Capo V

Art. 18

Esecuzione delle prestazioni

In vigore dal 19 nov 2022
1. La sorveglianza dell'esecuzione delle prestazioni è affidata al RUP e, ove nominati, al direttore dell'esecuzione del contratto e al direttore dei lavori. 2. Per esigenze di servizio, l'Agenzia può chiedere al contraente il differimento per un massimo di dodici mesi della decorrenza della fornitura dei beni o dei servizi.
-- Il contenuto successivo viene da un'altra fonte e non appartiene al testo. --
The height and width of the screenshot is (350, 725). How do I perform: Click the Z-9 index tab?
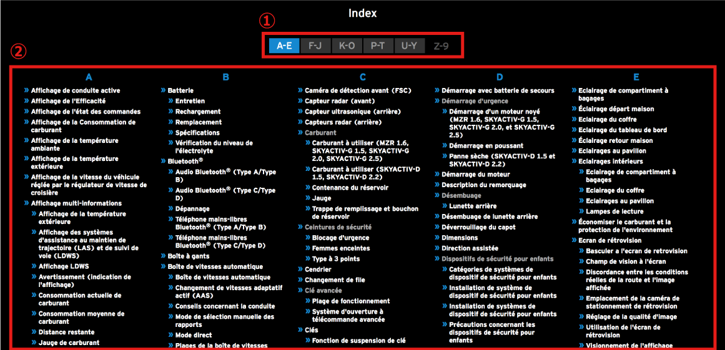coord(441,46)
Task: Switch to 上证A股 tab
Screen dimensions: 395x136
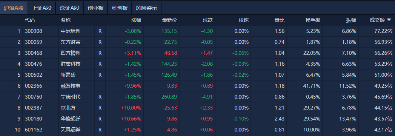Action: coord(41,8)
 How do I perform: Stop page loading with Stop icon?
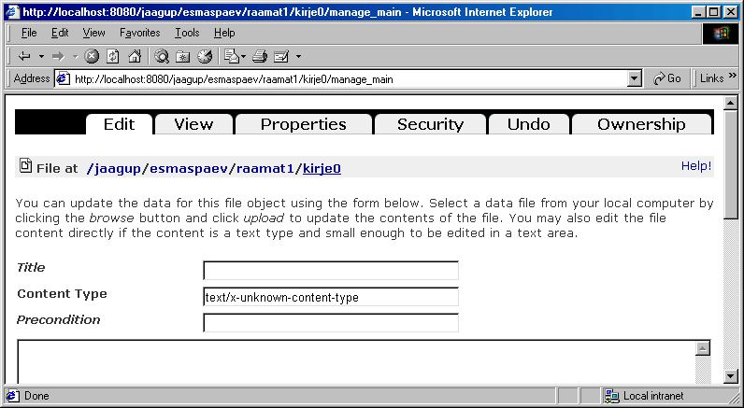pos(92,57)
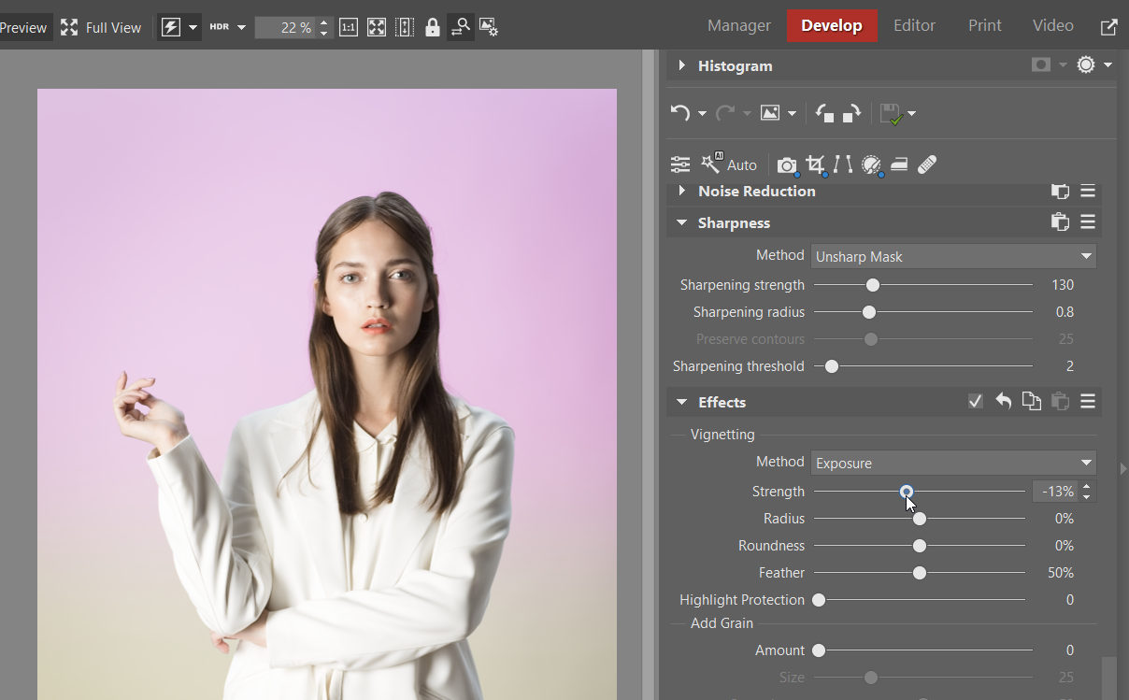
Task: Select the Crop tool icon
Action: coord(815,164)
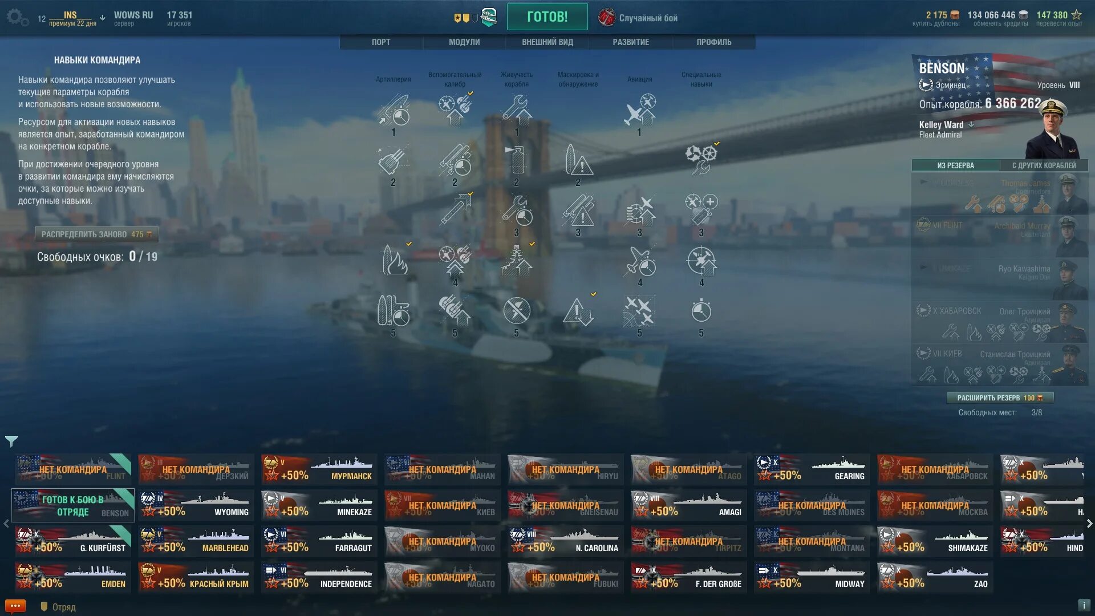Toggle the level 1 repair wrench skill

(x=517, y=110)
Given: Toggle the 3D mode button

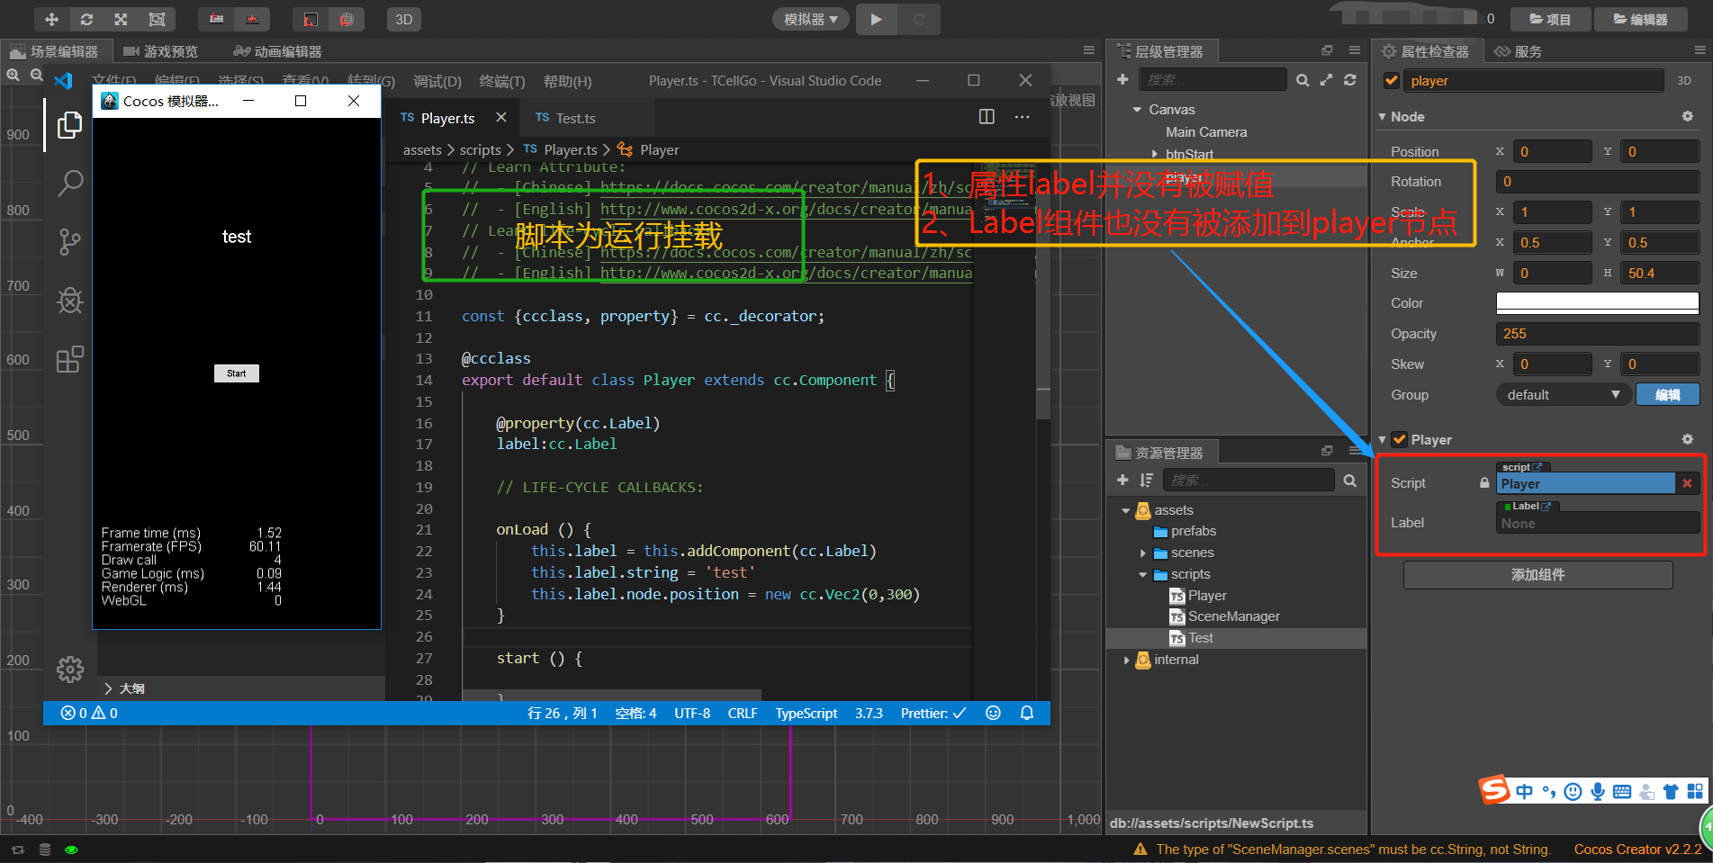Looking at the screenshot, I should click(404, 19).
Il differimento è comunicato al contraente dal RUP il prima possibile e comunque entro trenta giorni dal termine iniziale di esecuzione della prestazione. 3. Quando ricorrono preminenti esigenze di pubblico interesse, cause di forza maggiore, caso fortuito o altre cause sopravvenute che impediscono l'esecuzione a regola d'arte della prestazione, l'Agenzia può sospendere temporaneamente l'esecuzione della prestazione in tutto o in parte senza che all'operatore economico venga corrisposto alcun compenso o indennizzo. 4. Della sospensione e della ripresa dell'esecuzione, con conseguente indicazione del nuovo termine di scadenza del contratto, deve essere redatto apposito verbale sottoscritto dalle parti. 5. Quando la sospensione, o le sospensioni disposte ai sensi del presente articolo durino per un periodo di tempo superiore a un terzo della durata complessiva prevista per l'esecuzione della prestazione, l'esecutore può richiedere la risoluzione del contratto senza alcuna indennità. Se l'Agenzia si oppone allo scioglimento, l'esecutore ha diritto alla rifusione dei maggiori oneri derivanti dal prolungamento della sospensione oltre il termine suddetto. Nessun indennizzo è dovuto all'esecutore negli altri casi.